What to produce » In full and without alteration, write out the lines below.

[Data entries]
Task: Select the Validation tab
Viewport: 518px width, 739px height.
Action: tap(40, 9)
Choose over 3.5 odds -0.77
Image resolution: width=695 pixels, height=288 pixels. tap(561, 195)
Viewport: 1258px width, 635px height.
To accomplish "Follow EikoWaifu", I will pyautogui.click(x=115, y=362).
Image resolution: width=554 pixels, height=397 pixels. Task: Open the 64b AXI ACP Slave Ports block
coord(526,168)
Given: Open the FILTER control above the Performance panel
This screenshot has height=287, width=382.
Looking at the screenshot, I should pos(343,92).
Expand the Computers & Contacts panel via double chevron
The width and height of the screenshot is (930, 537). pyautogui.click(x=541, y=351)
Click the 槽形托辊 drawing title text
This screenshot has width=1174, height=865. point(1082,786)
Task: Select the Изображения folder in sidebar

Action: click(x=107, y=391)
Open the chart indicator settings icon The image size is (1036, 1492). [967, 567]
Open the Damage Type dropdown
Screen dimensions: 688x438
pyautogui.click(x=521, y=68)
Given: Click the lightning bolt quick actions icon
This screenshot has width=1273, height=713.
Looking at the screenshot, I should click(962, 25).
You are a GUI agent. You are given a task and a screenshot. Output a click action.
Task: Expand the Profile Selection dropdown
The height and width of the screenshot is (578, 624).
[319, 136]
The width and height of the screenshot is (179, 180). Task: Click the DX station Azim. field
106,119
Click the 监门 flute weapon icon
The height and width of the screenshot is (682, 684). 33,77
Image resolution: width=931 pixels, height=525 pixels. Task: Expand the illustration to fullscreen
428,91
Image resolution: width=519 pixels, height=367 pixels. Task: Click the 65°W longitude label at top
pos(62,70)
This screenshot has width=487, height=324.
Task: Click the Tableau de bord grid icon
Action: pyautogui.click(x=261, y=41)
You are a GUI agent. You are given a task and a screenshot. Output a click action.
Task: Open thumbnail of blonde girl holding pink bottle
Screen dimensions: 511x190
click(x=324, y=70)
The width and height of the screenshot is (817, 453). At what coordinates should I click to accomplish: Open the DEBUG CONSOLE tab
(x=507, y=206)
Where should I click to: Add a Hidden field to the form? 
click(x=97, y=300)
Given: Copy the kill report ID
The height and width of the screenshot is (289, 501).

Written answer »
Task: Select the Validation tab
Viewport: 518px width, 739px height.
Action: tap(40, 9)
Choose over 3.5 odds -0.77
Image resolution: width=695 pixels, height=288 pixels. tap(561, 195)
Viewport: 1258px width, 635px height.
To accomplish "Follow EikoWaifu", I will pyautogui.click(x=115, y=362).
Image resolution: width=554 pixels, height=397 pixels. Task: Open the 64b AXI ACP Slave Ports block
coord(526,168)
Given: Open the FILTER control above the Performance panel
This screenshot has height=287, width=382.
Looking at the screenshot, I should pos(343,92).
Expand the Computers & Contacts panel via double chevron
The width and height of the screenshot is (930, 537). pyautogui.click(x=541, y=351)
Click the 槽形托辊 drawing title text
This screenshot has width=1174, height=865. point(1082,786)
Task: Select the Изображения folder in sidebar

Action: click(x=107, y=391)
Open the chart indicator settings icon The image size is (1036, 1492). [967, 567]
Open the Damage Type dropdown
Screen dimensions: 688x438
pyautogui.click(x=521, y=68)
Given: Click the lightning bolt quick actions icon
This screenshot has width=1273, height=713.
Looking at the screenshot, I should click(962, 25).
You are a GUI agent. You are given a task and a screenshot. Output a click action.
Task: Expand the Profile Selection dropdown
The height and width of the screenshot is (578, 624).
[319, 136]
The width and height of the screenshot is (179, 180). Task: Click the DX station Azim. field
106,119
Click the 监门 flute weapon icon
The height and width of the screenshot is (682, 684). 33,77
Image resolution: width=931 pixels, height=525 pixels. Task: Expand the illustration to fullscreen
428,91
Image resolution: width=519 pixels, height=367 pixels. Task: Click the 65°W longitude label at top
pos(62,70)
This screenshot has width=487, height=324.
Task: Click the Tableau de bord grid icon
Action: pyautogui.click(x=261, y=41)
You are a GUI agent. You are given a task and a screenshot. Output a click action.
Task: Open thumbnail of blonde girl holding pink bottle
Screen dimensions: 511x190
click(x=324, y=70)
The width and height of the screenshot is (817, 453). At what coordinates should I click to accomplish: Open the DEBUG CONSOLE tab
(x=507, y=206)
Where should I click to: Add a Hidden field to the form? 
click(x=97, y=300)
Given: Copy the kill report ID
The height and width of the screenshot is (289, 501).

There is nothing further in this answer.